In Our Hands
We’ve got the whole world in our hands.
And we’ve had it in our hands, to some extent, all these 300,000 years since our species evolved into existence upon the earth. I don’t know enough biology or natural history to say definitively, but it seems to me we might say that homo sapiens appearance was the beginning of a trophic cascade that continues still today. In a way that was, at the outset, neither good nor bad, the addition of homo sapiens as a top predator triggered a trophic cascade, which is an “ecological phenomenon…involving reciprocal changes in the relative populations of predator and prey through [the] food chain, which … result[ed and still results] in dramatic changes in ecosystem structure and nutrient cycling.”*
I said in my meditation last week that we are not in control of the weather. That is true. We can’t make it rain or snow in a specific location or at a specific time at our will. We can’t change the course of a storm or prevent it from developing in the first place. We can’t bring an end to a drought. Yet as Unitarian Universalists we hold interdependence as a core value, acknowledging our place in the great web of all existence. And as people who respect science, we understand that human-caused climate change has and will continue to contribute to the frequency and severity of catastrophic weather events—weather events that impact not solely human lives, but the lives of just about every bit of flora and fauna on and in the earth and seas. We have the whole world in our hands—just any species has the whole world in its hands simply by virtue of being part of the interdependent web that affects all of the interdependent web, and more significantly, because our awareness that our actions harm that web—and have done so disproportionately from the Industrial Revolution onward–means that we have the capacity to stop the harm. Or at least reduce the rate and severity of harm.

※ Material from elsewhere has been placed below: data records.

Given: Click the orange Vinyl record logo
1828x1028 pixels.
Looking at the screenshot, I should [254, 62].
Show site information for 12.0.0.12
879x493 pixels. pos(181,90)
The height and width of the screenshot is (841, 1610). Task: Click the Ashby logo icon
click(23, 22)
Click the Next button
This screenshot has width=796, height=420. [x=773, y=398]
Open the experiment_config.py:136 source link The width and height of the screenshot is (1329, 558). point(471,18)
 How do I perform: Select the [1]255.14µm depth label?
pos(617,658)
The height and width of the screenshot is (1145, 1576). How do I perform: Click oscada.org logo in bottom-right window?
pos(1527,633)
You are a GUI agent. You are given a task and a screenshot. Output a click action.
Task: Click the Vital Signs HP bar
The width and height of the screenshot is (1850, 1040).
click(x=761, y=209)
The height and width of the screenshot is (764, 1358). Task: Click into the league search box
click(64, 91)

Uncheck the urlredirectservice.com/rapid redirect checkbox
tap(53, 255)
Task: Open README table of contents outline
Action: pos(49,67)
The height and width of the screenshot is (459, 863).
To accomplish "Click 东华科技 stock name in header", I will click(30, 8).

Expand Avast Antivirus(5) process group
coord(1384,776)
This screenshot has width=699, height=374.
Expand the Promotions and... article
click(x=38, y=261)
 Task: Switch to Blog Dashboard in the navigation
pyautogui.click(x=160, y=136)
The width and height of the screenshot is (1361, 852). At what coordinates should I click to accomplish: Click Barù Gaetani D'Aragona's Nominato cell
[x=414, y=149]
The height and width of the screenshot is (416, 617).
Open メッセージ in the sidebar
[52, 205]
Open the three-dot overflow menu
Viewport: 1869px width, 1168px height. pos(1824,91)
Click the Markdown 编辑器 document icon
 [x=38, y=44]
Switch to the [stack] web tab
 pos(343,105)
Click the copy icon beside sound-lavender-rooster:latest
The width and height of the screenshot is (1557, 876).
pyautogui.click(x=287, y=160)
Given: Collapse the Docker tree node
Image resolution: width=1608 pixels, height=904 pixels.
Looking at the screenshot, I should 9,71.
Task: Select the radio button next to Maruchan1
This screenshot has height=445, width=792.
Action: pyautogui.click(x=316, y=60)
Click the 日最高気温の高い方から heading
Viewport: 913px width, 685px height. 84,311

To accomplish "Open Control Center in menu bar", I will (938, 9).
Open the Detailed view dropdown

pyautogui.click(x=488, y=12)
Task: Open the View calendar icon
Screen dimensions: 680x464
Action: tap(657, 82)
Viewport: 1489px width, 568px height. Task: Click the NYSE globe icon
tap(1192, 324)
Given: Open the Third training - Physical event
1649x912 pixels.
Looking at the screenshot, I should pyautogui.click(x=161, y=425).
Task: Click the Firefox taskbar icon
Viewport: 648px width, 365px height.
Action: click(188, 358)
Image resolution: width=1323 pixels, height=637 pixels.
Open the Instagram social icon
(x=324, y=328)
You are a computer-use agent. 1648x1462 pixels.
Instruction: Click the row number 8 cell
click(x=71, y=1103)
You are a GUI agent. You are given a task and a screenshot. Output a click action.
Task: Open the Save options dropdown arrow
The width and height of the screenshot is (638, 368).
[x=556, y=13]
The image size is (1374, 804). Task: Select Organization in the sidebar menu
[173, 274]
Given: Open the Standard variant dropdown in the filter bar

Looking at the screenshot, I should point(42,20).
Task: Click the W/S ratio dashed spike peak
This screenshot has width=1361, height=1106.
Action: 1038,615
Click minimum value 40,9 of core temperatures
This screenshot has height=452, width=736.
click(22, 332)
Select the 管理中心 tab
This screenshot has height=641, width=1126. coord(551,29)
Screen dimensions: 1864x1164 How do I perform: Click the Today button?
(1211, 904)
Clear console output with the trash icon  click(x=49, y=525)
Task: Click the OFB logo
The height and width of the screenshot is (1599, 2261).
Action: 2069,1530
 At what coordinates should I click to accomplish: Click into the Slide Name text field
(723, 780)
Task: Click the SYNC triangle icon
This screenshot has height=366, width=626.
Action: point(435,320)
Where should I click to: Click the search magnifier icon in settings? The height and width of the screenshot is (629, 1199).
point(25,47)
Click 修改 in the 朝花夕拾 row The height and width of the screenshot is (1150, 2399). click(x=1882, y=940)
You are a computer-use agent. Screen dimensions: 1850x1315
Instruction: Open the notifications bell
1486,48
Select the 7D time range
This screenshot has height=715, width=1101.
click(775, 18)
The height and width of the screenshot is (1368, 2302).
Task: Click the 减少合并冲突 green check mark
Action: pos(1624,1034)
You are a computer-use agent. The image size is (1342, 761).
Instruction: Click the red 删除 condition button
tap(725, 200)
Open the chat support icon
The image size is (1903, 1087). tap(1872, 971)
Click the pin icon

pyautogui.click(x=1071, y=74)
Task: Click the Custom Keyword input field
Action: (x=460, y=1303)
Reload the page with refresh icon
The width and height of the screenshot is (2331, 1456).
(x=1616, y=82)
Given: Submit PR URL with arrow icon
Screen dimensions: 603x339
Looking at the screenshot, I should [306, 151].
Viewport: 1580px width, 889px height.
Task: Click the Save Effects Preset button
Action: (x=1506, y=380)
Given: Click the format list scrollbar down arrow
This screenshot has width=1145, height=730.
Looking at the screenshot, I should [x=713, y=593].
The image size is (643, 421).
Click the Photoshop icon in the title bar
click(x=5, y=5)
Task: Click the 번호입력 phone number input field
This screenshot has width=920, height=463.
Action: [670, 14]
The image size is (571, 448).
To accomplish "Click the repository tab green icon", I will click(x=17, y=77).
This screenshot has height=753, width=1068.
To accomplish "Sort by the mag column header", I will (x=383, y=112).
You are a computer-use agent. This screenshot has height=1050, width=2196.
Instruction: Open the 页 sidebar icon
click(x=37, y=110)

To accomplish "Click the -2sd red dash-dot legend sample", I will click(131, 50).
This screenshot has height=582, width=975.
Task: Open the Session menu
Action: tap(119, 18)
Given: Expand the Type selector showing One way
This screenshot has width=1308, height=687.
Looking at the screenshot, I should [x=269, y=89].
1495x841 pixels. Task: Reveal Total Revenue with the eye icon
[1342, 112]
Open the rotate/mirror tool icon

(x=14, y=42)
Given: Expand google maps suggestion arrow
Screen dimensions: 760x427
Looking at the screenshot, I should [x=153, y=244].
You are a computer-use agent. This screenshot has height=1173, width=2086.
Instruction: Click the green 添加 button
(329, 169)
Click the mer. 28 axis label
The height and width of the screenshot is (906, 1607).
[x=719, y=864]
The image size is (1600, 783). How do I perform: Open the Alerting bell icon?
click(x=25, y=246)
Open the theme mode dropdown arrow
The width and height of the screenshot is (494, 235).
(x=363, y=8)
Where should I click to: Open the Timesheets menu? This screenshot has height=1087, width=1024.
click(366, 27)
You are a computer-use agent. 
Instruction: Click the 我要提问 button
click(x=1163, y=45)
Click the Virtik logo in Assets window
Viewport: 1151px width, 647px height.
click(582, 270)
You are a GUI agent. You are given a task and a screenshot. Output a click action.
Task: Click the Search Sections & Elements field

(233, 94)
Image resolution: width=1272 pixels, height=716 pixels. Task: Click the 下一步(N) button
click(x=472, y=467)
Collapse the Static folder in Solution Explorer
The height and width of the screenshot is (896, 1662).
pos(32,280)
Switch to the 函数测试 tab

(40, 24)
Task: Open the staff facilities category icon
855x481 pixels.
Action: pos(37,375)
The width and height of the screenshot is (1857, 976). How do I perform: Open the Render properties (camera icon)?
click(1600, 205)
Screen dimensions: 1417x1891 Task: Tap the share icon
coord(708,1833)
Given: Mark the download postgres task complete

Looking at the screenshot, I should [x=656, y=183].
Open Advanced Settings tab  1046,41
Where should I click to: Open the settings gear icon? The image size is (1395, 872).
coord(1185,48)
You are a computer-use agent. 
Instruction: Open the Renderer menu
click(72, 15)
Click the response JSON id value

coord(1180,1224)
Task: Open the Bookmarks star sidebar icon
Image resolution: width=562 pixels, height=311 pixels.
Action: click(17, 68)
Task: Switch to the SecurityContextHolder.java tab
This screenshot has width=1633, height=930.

Experts on how to minimize our injury to the planet, to all life upon it, abound in the world, the country, Savannah, and even in our congregation. I’m not one of them. As a theologian and spiritual leader, however, I know that relationship–intimate, respectful, mutual relationship–must always be one of the primary first steps toward any harm reduction and healing. Services like this one, celebrating the animals in our lives, honoring the way their existence blesses us, and proclaiming our love for them, remind us of the preciousness we hold in our hands. Almost every experience that brings us into awareness of any of the not-us parts of the great web–forest bathing, camping, birdwatching, hiking, leaf peeping, snorkeling–awaken and deepen our relationship with the world we have in our hands.
Evidence abounds about ways encounters with the not-us part of nature benefits our wellbeing–from lower our blood pressure to improved mental health. Evidence also abounds, unfortunately, about the myriad ways our encounters with the non-us part of the natural world is harmful to that great, delicate, interdependent web–from destruction of habitats to causing mothers to abandon their young. So it might be reckless to suggest that intentionally bringing ourselves into contact with nature is a primary way toward harm reduction. Yet I believe this is also true: our human encounters with the non-human creatures of our earth, our respectful, joyful, tender, awestruck encounters, can also be of great and untold benefit to those non-human creatures we encounter and all the ones we never encounter, too–precisely because we are changed, we are blessed, we are reminded we are not alone and we are reminded, if only momentarily, of all that we hold in hands. And once reminded of the solemn and inestimable responsibility we bear, we are more likely and better able to order our lives in ways that honor and protect all that we hold in our hands. May it be so. Amen.